"Birddog" (maintmgt)
02/22/2016 at 23:19 • Filed to: None | 5 | 9 |
So I got out of work a bit early today and figured I’d try to hunt down the oil leak on Crusty. Headed to the pressure wash with some quarters and a can of Gunk to blow off the Erl pan.
This was the worst idea in the history of my poor decision making life!
Turns out that the only thing keeping the erl in the pan (mostly) was the crust of rust.
Which is now gone..
The entire sump portion of the pan is paper thin and one spot was bleeding oil like that time you nicked your chin shaving and thought you were going to bleed to death. By time I got back to the office I was down about 2 quarts. This wasn’t going to do for the hour and a half commute home.
So, with the help of a 3/8 Tek screw with a captured rubber washer I was able to slow the leak to barely noticeable seepage and stopped the rest with Flex Seal.
Flex Seal. An excellent solution for poor judgement.
A new pan and gasket set will be here Wed so I guess my weekend is already planned out..
> Birddog
02/22/2016 at 23:26 | 0 |
One time I had a leak like that on my 96' Mercury Grand Marquis. I ended up plugging it with radiator repair epoxy. Was suppose to be a temporary fix which turned into a permanent fix until the car was scrapped years later.
Birddog
>
02/22/2016 at 23:30 | 1 |
I thought about that but the sump metal is so thin I’d wind up making a new pan out of epoxy/JB/etc.
sdwarf36
> Birddog
02/22/2016 at 23:40 | 0 |
I’ve used gas tank temp seal before. But for long term temp/perm fix JB weld. But for that you need to be completly clean + dry.
Urambo Tauro
> Birddog
02/22/2016 at 23:48 | 3 |
Ghetto leak repair, huh? My Thunderbird once sprung a leak at one of the power steering lines. It was the kind of line that alternated between rubber and steel sections, and the leak was caused by friction where a steel portion ran between the oil pan and the K-member. I wanted to replace it, I really did. However, access was extremely difficult. To replace the line (or get any kind of flaring tool in there), the K-member or the engine itself would have to move first.
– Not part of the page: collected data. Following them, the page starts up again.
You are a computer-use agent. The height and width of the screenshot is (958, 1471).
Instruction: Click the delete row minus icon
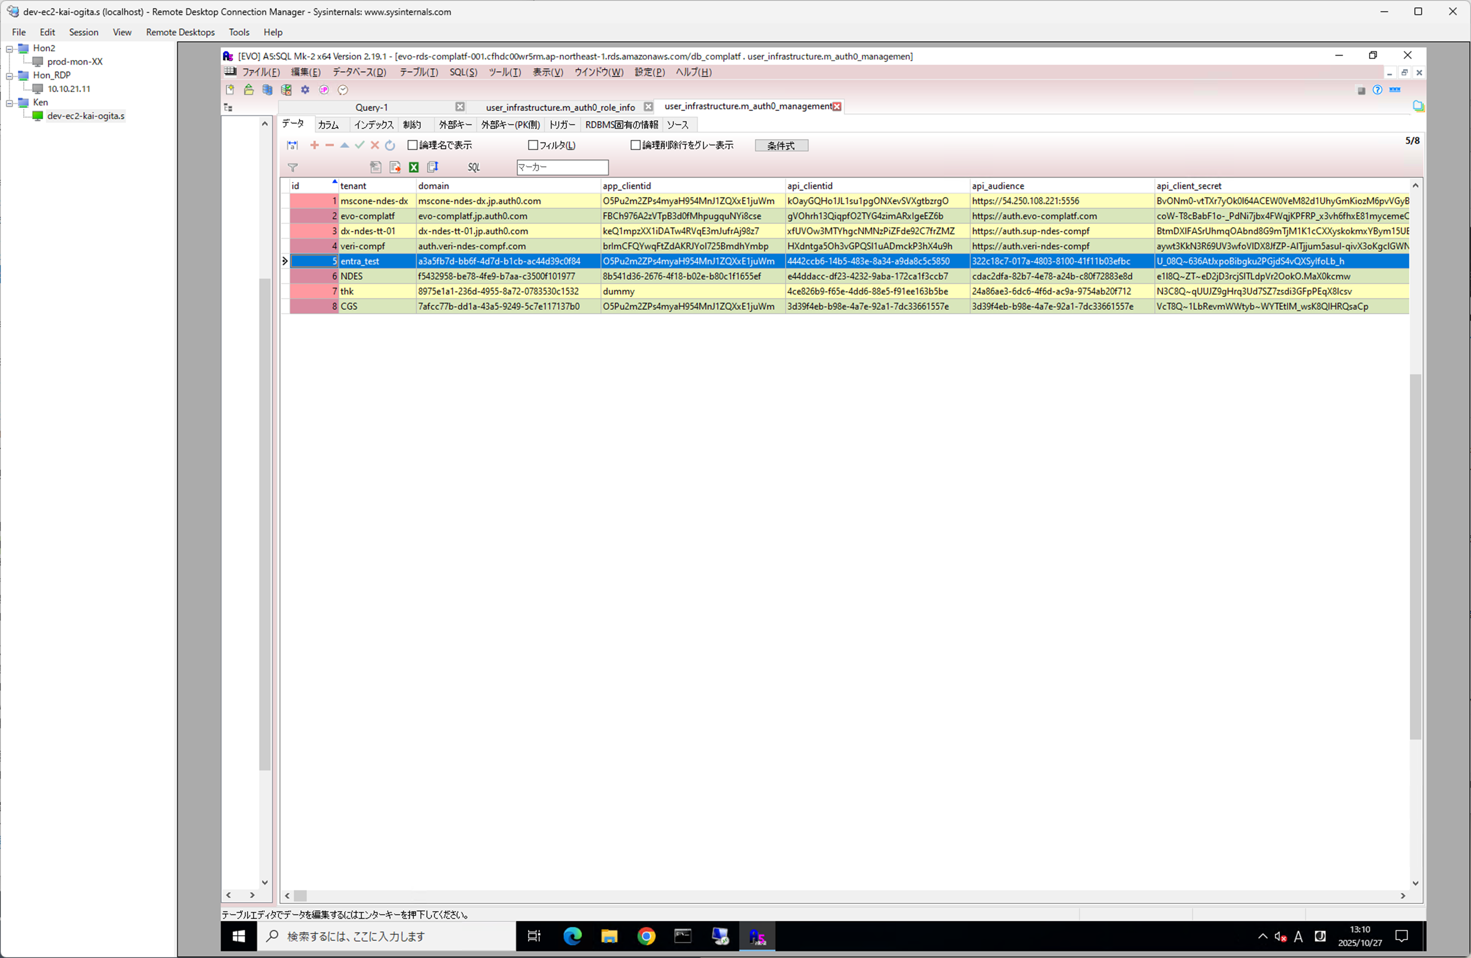point(329,145)
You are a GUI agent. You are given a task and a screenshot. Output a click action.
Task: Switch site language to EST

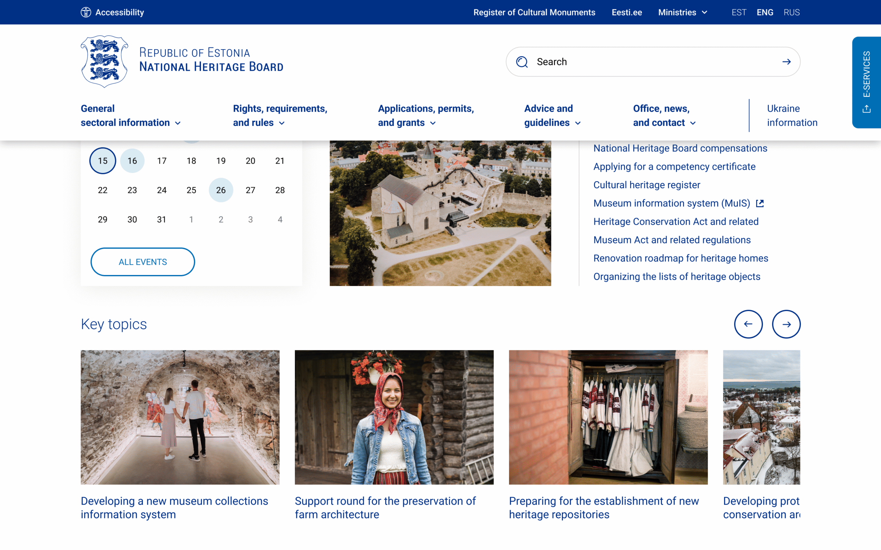(739, 12)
So, working with the limited space I had available, I cleaned the surface of the line and formed a wad of J-B Weld around it. Despite giving it time to cure, the car laughed at my attempt and kept bleeding fluid just to mock me.
So I removed the epoxy, prepped the surface again, and tried something slightly less ghetto. I took a short piece of high-pressure rubber hose, and cut a slit in it length-wise. I then slipped it over the line, rotated it so the slit was on the opposite side of the line from the hole, and clamped the shit out of it. It worked, and it’s still working after a couple of years.
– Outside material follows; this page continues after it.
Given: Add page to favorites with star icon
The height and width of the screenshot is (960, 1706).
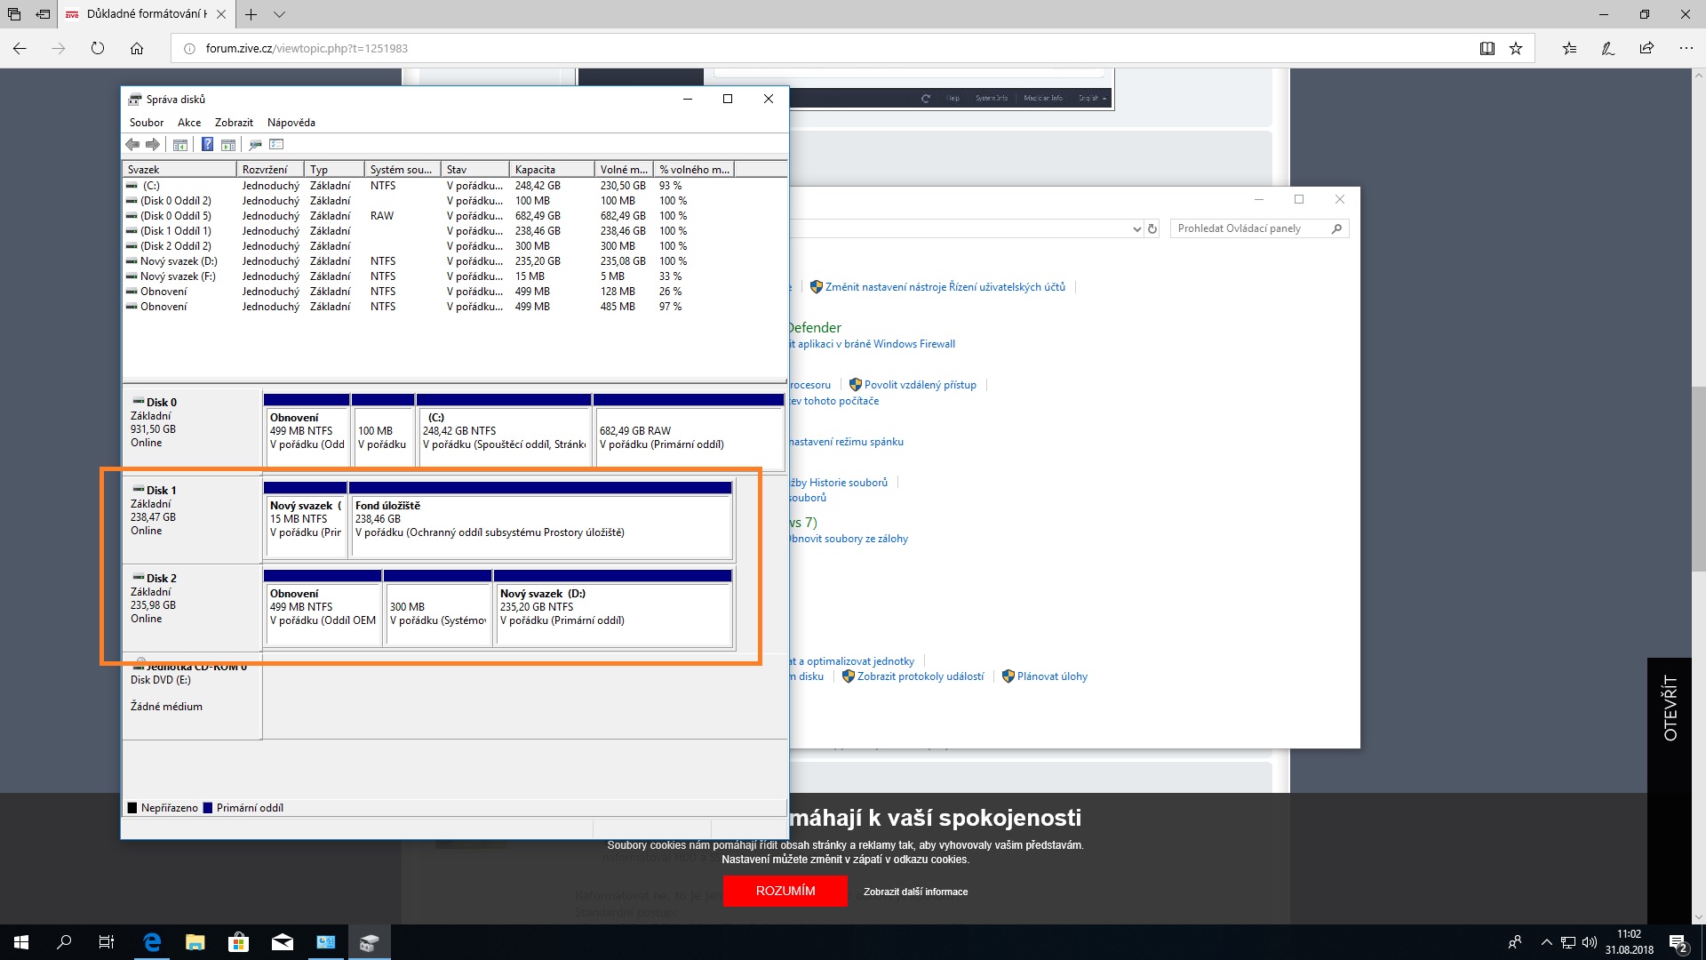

AMGtech - now with more recalls!
> Birddog
02/23/2016 at 01:09 | 2 |
This is what I call good oppo.
TheBloody, Oppositelock lives on in our shitposts.
> Birddog
02/23/2016 at 07:34 | 0 |
JB weld to plug the diff housing of one of my buddies Land Rovers on the trails. It held up all weekend so he was able to wheel and then make it home. Used some exhaust tape and covered it in JB weld, I always carry it with me now when off roading.
Dave the car guy , still here
> Birddog
02/23/2016 at 08:12 | 0 |
BTDT sorta. Mine was a fuel tank leak on a 1979 Ford Fiesta in 1981. Driving cross country to surf in California I struck something on I-10 in West TX. Whatever it was popped a pinhole in the tank. A sheet metal screw and two part epoxy sealed the hole for eternity . Three years and 100k miles later it was dry when I traded it on a new Honda Prelude.
dietryng
> sdwarf36
02/23/2016 at 09:48 | 0 |
yeah, its that completely dry part that keeps it from working on oil. brake cleaner, and duct tape helps slightly.
Tohru
> Urambo Tauro
02/28/2016 at 12:18 | 0 |
I tried to fix a broken power steering fluid reservoir with JB Weld. I had as much success as you did.